Man spürt eine unterschwellige Kritik, den Wunsch, die Architektur in eine bestimmte Richtung zu lenken…

J.: Ja, es gibt eine ganze Reihe junger ArchitektInnen, die eine Weile im Ausland waren und nach ihrer Rückkehr von den Luxemburger Verhältnissen etwas enttäuscht sind. Jeder Bau, jede Renovierung wird in der Absicht durchgeführt, später daran zu verdienen. Die Motivation besteht nicht unbedingt darin, gute Architektur zu machen, sondern eher darin, eine Investition zu tätigen. Dies hat einige ArchitektInnen frustriert und zur Entstehung des Projekts beigetragen. Wir setzen uns dafür ein, dass sich in der Architektur etwas verändert.

Neben den zur Sensibilisierung gedachten Filmvorführungen veranstalten wir auch Workshops für Kinder, um diese schon ganz früh anzusprechen. Ich habe den Eindruck, dass die Architektur in Österreich in den Köpfen der Leute viel präsenter ist, und das hat meiner Ansicht nach mit Erziehung zu tun. Hier in Luxemburg wird man sofort in Richtung Wirtschaft, Bankwesen etc. gedrängt und nicht so sehr in Richtung der kreativen Berufe, wie etwa Architektur.

Auf was können wir uns in der Saison 21/22 gefasst machen?

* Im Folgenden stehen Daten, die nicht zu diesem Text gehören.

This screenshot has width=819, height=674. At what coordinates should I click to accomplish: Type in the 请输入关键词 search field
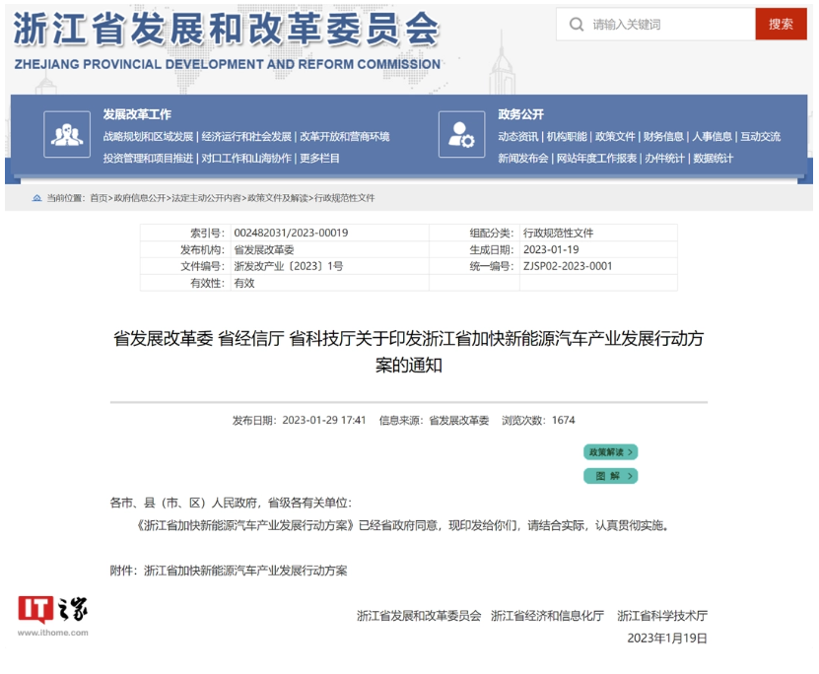665,25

J.: Bei den letzten Vorführungen lag der Schwerpunkt auf den Menschen, die in den Gebäuden leben, während in dieser Saison eher jene im Mittelpunkt stehen, die sie bauen. So zeigen wir beispielsweise mit The Architect einen ziemlich komischen Film. Es geht um ein junges Paar, das ein Haus bauen will, und um einen Architekten mit einem übergroßen Ego, der vor allem seine eigenen Vorstellungen umsetzen will. Außerdem gibt es einen Dokumentarfilm, The Competition. Er wurde in fünf renommierten Architekturbüros gedreht, während diese an einem Wettbewerb arbeiteten. Der Film macht spürbar, welch großer Druck in diesem Umfeld herrscht.

Neben den Vorführungen wird es wahrscheinlich auch Vorträge des Philosophen Lukas Held auf 100,7 zu hören geben. Held interessiert sich für Architektur, Raum, Formen des Zusammen- oder Alleinlebens. Wir haben ihn im Übrigen auch für den Dokumentarfilm herangezogen.

Wie weit seid ihr mit der Dokumentation? Steht das Erscheinungsdatum schon fest? 

J.: Die Reihe soll im April 2022 erscheinen. Im Rahmen von Esch2022 organisiert u. a. der Architekt Philippe Nathan X 2001 eine Biennale für junge Architektur, und da wollen wir die erste Folge zeigen. Sie soll den anwesenden ausländischen ArchitektInnen einen Einblick in die luxemburgischen Gegebenheiten geben.

Zum Schluss die Frage: Was ist Architektur?

J.: Das weiß ich immer noch nicht! Ich habe einige Ideen, aber keine Antworten. Aber die hat wohl niemand, denn die Frage ist metaphysisch. Der Titel des Projekts ist eher als Provokation gedacht und soll zum Nachdenken anregen.